Giant Panda Mei Xiang plays in the giant panda house at the Smithsonian's National Zoo in Washington D.C., the United States, on Feb. 23, 2019. (Xinhua/Ting Shen)
Giant panda Mei Xiang is expected to "test" her newborn cub's tolerance to resting on the floor over the next several days, Laurie Thompson, assistant curator of giant pandas with the Smithsonian's National Zoo, said on Tuesday.
Thompson, in an update, wrote that Mei Xiang placed the cub on the floor of the den briefly in the morning.
"Eventually, she will briefly leave the den to get a drink of water and urinate," the curator predicted. "If the cub vocalizes, Mei Xiang will quickly return to care for it."
She added Mei Xiang and the cub "continue to do well," as the female giant panda shifts from a resting position to a nursing position. Besides, Mei Xiang "occasionally holds the cub delicately in her mouth."
Panda cub Bao Bao (Front) plays besides her mother Mei Xiang during her first birthday celebration at the National Zoo in Washington D.C., Aug. 23, 2014. (Xinhua/Yin Bogu)
Mei Xiang, 22, gave birth to the cub on Aug. 21, the seventh since she and male giant panda Tian Tian began living in the zoo in 2000. Three of her cubs have survived to adulthood.

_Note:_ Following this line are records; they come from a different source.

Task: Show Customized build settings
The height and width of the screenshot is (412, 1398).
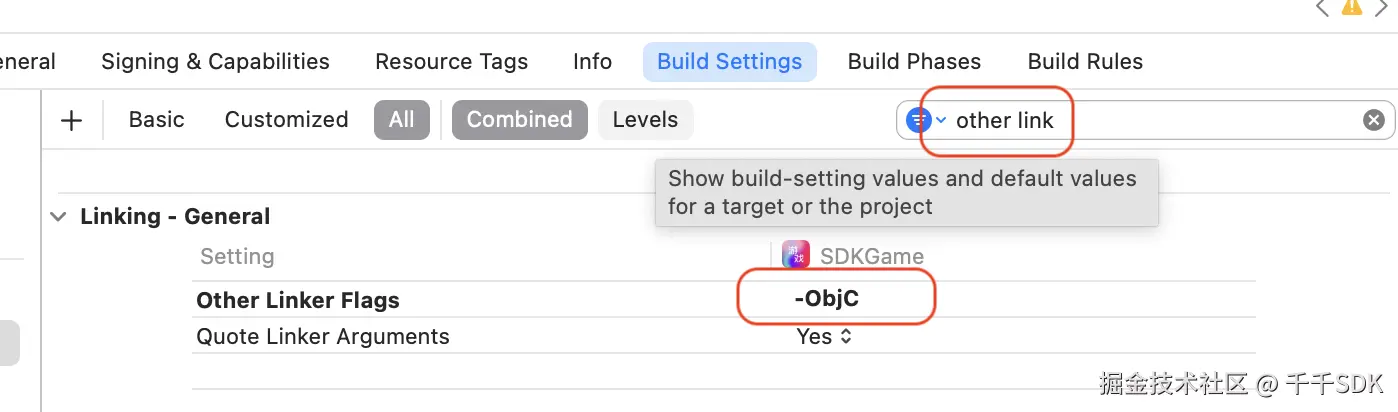Action: (286, 120)
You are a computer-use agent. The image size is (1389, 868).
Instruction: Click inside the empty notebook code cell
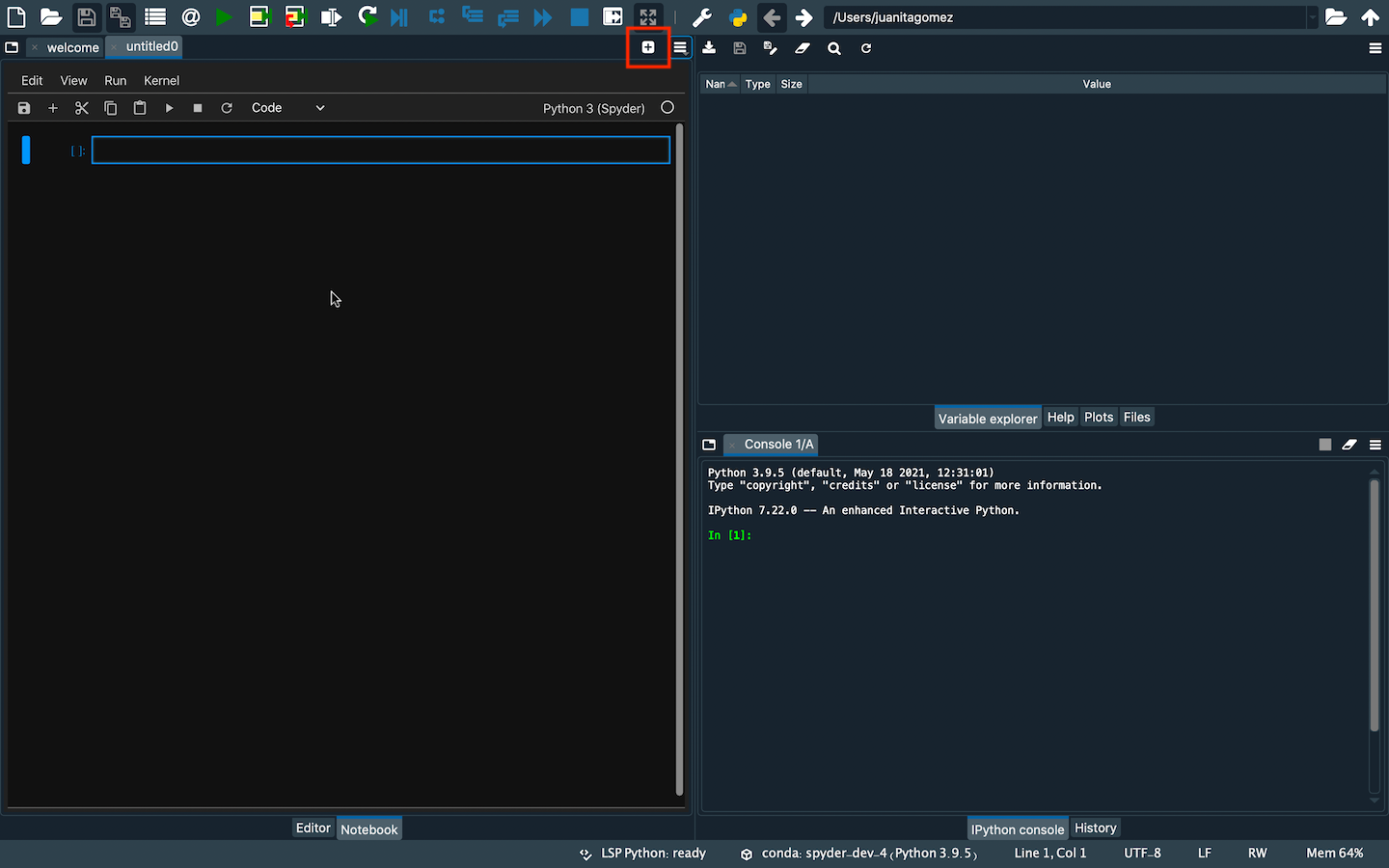coord(381,150)
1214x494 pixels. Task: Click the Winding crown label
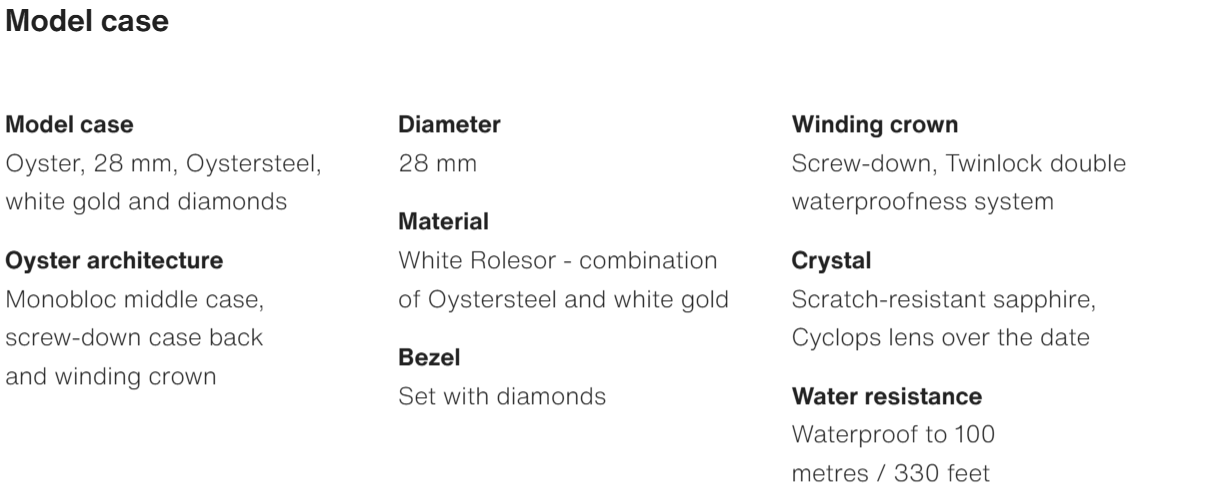click(x=874, y=125)
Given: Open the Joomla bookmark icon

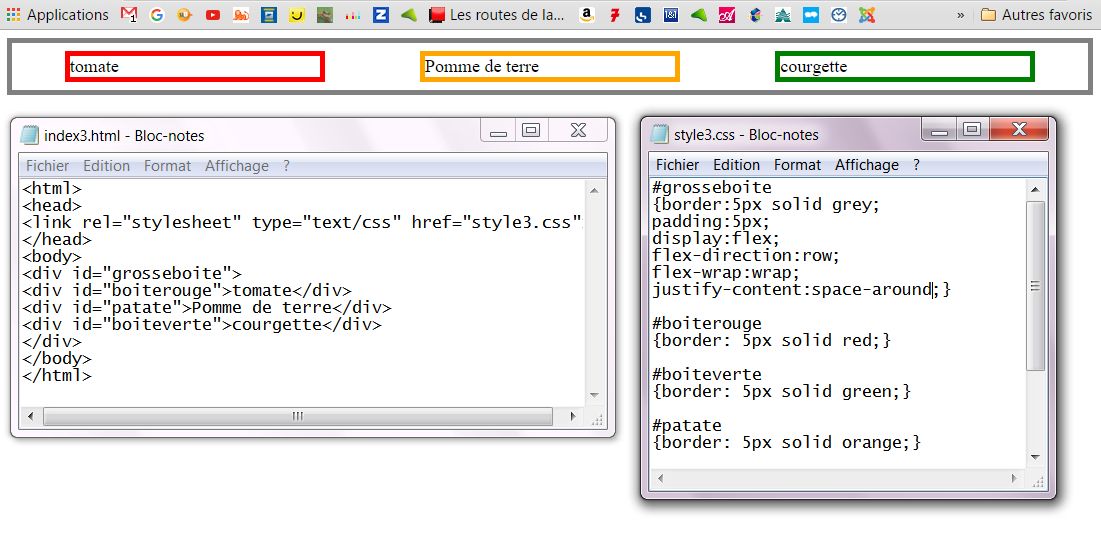Looking at the screenshot, I should coord(868,15).
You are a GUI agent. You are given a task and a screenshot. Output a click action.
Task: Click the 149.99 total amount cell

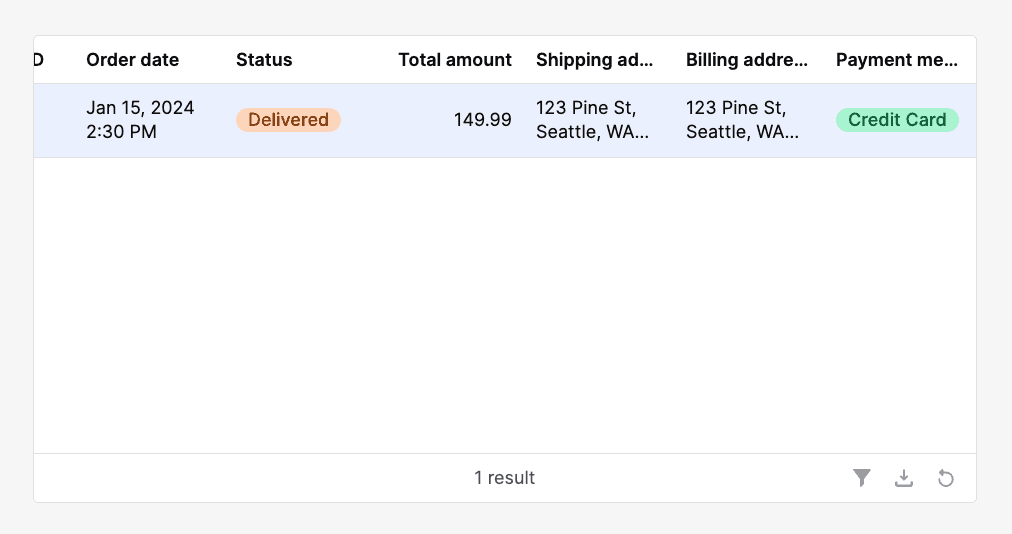click(483, 120)
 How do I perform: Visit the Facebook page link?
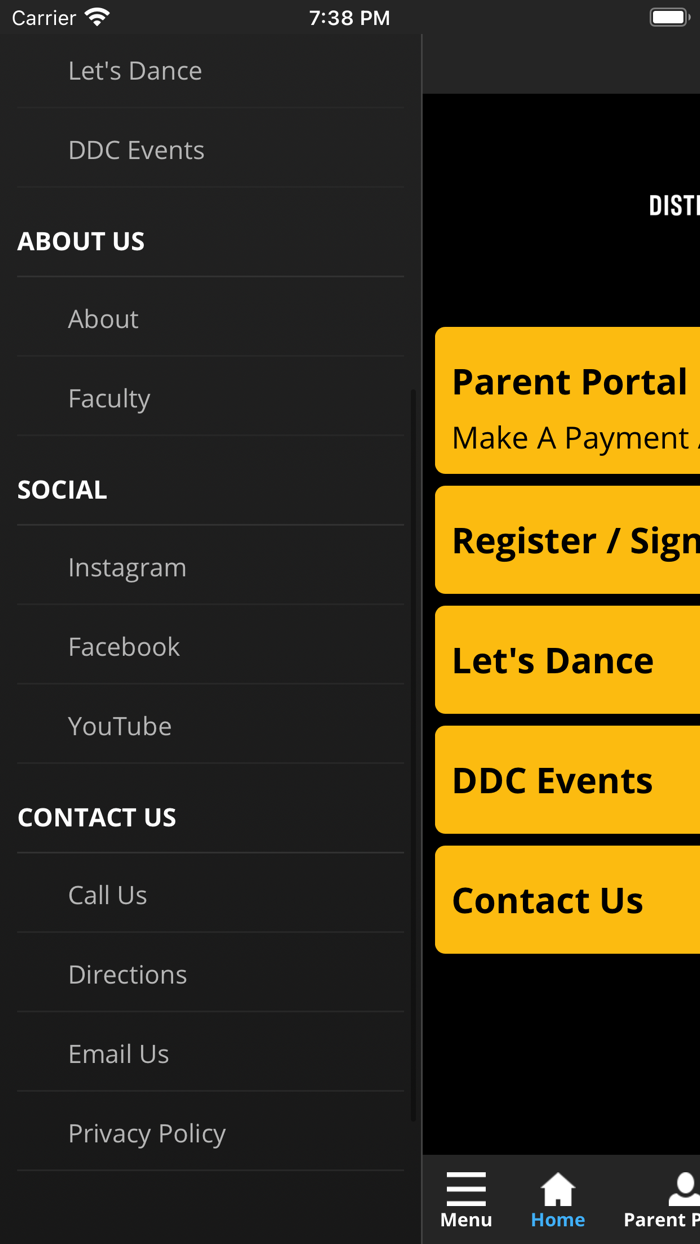(x=124, y=647)
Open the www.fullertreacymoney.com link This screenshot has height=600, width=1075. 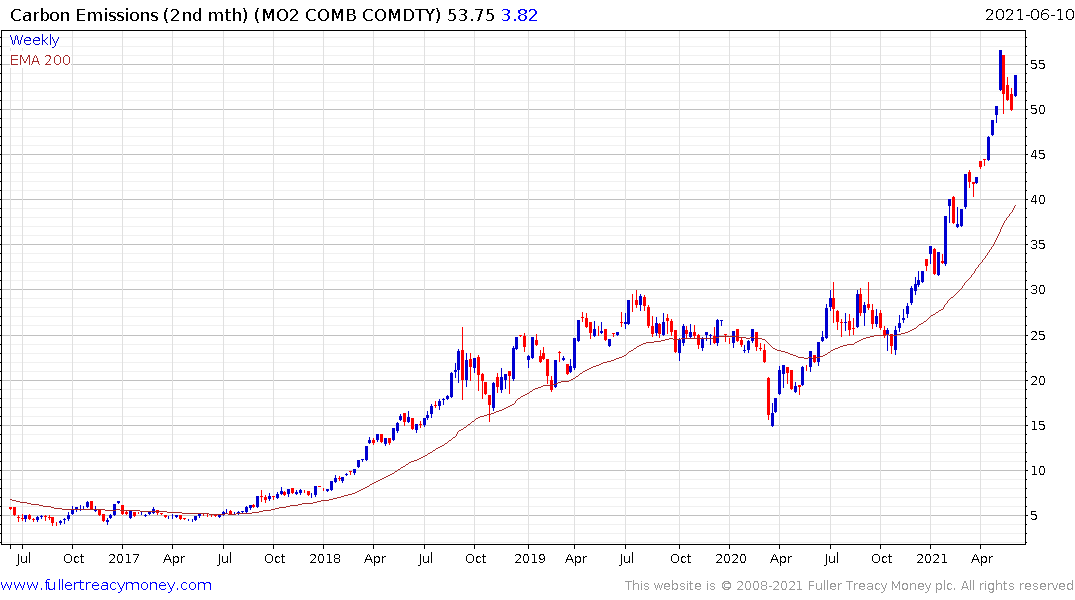click(106, 585)
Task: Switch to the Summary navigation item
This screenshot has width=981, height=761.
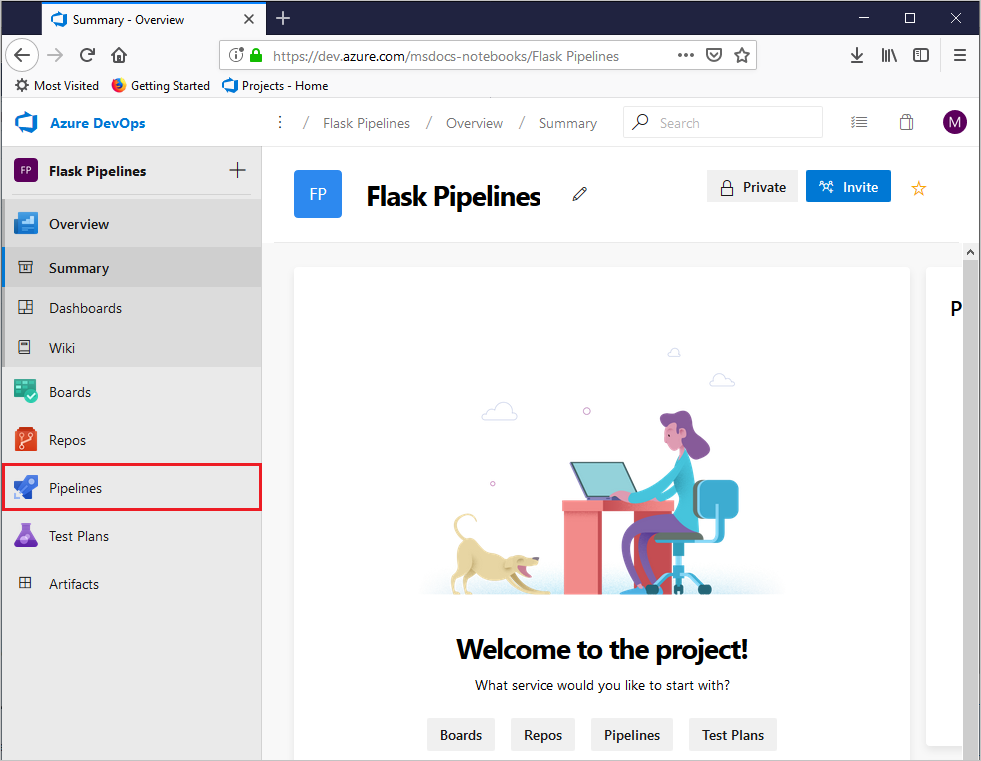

She was artificially inseminated in March this year with frozen semen collected from Tian Tian. Veterinarians confirmed evidence of a fetus on an ultrasound earlier this month.
Tian Tian will turn 23 years old on Aug. 27. The national zoo said it will make a panda-friendly fruitsicle cake for him.
The zoo in Washington, D.C. has a decades-long partnership with Chinese scientists and curators on conserving giant pandas.
Its current cooperative breeding agreement with the China Wildlife Conservation Association will expire later this year, but zoo chief Steve Monfort told Xinhua on Saturday that they are "going to come up with a really good agreement pretty soon."